Cuando vas caminando por la calle rumbo a una de tus actividades diarias (trabajo, escuela, supermercado, banco, entre otros) puede suceder que te detengas repentinamente a observar, en forma detallada, sin importar lo lejos o cerca, aquél hermoso árbol que te queda de paso y por la prisa no habías sido capaz de admirar, ya sea porque te trajo recuerdos, te impresionó su tamaño y/o forma o simplemente, porque llamó tu atención.

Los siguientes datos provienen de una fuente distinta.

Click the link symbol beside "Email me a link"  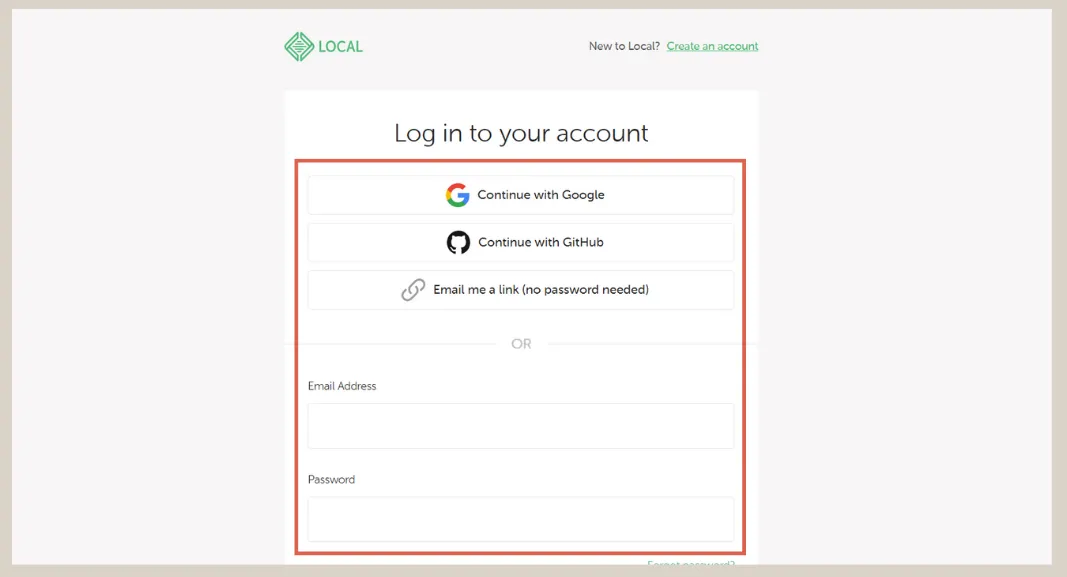tap(413, 290)
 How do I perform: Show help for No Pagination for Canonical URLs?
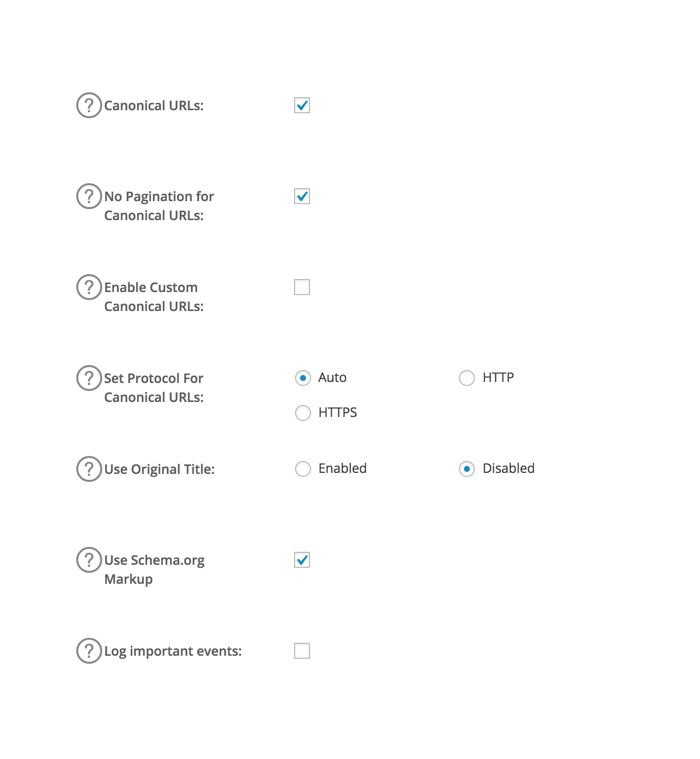point(89,196)
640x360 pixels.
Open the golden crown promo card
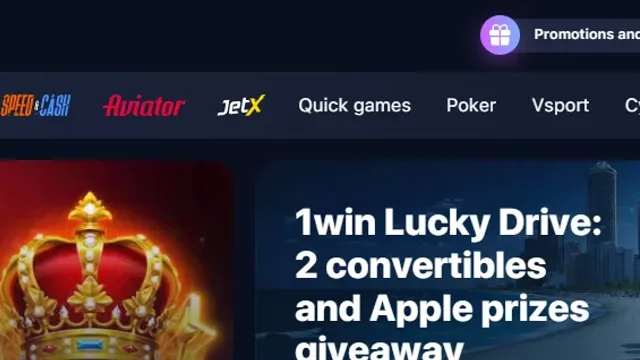[x=116, y=260]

De pronto y después de un largo rato de contemplarlo, te das cuenta de la hora y continuas con tu camino. Se hizo algo tarde y tomas de nuevo la velocidad de tu andar. Pensamientos bombardean tu mente y comienzas a estresarte (pagar el alquiler, hacer un trabajo escolar, comprar la despensa del mes, organizar tu alcoba). Pareciera como si la paz que sentiste al admirar aquél árbol no hubiera durado por mucho y un suspiro entra a tu cuerpo. Comienzas a ordenar nuevamente tus ideas pero vuelve a suceder algo parecido pero no con un árbol, sino con un hermoso ejemplar canino que algunas veces has visto pasar por el vecindario. Se encuentra quieto, como si esperara algo pero sin importar, te acercas y decididx a acariciarlo. "Tal vez me muerda o huya de mi", piensas mientras te acercas. Pero sorpresivamente no sucede tal cosa, al contrario, comienza a lamer tu brazo y ríes en automático. Después de todo, no fue tan malo como lo imaginabas.
Retomando tu camino y cerca de tu destino, comienzas a olvidar la fuente de tu ansiedad y a recordar ese viejo árbol y a ese perro color miel que cautivaron tus ojos. Piensas en que tal vez son señales y debes plantar alguna especie de planta o que al contrario, comprar una nueva mascota para hacer llevaderos tus días. Finalmente, mientras planeas, observas que el sol comienza a ocultarse y la tarde se acerca. Tu cuerpo se tambalea por no ser capaz de cumplir con las actividades y/o tareas asignadas y ahora si comienzas a preocuparte. En un intento de recordar lo pendiente, volteas al cielo y tu mirada se torna en una especie de hipnosis: un hermoso atardecer se manifiesta ante tus ojos como si fuera una fiesta de colores que dan el previo a la noche. Se iluminan tus ojos y quedas mudx ante tal espectáculo. Después de todo, aquello que dejaste pasar por la rutina, por fin recibe ese destello de interés de tu parte y es valorado como tal.
"Las cosas más hermosas de la vida están a tu alrededor, sólo es cuestión de que te detengas y mires en su interior". J.G.C.J.
... pero lo mejor es que, son gratis.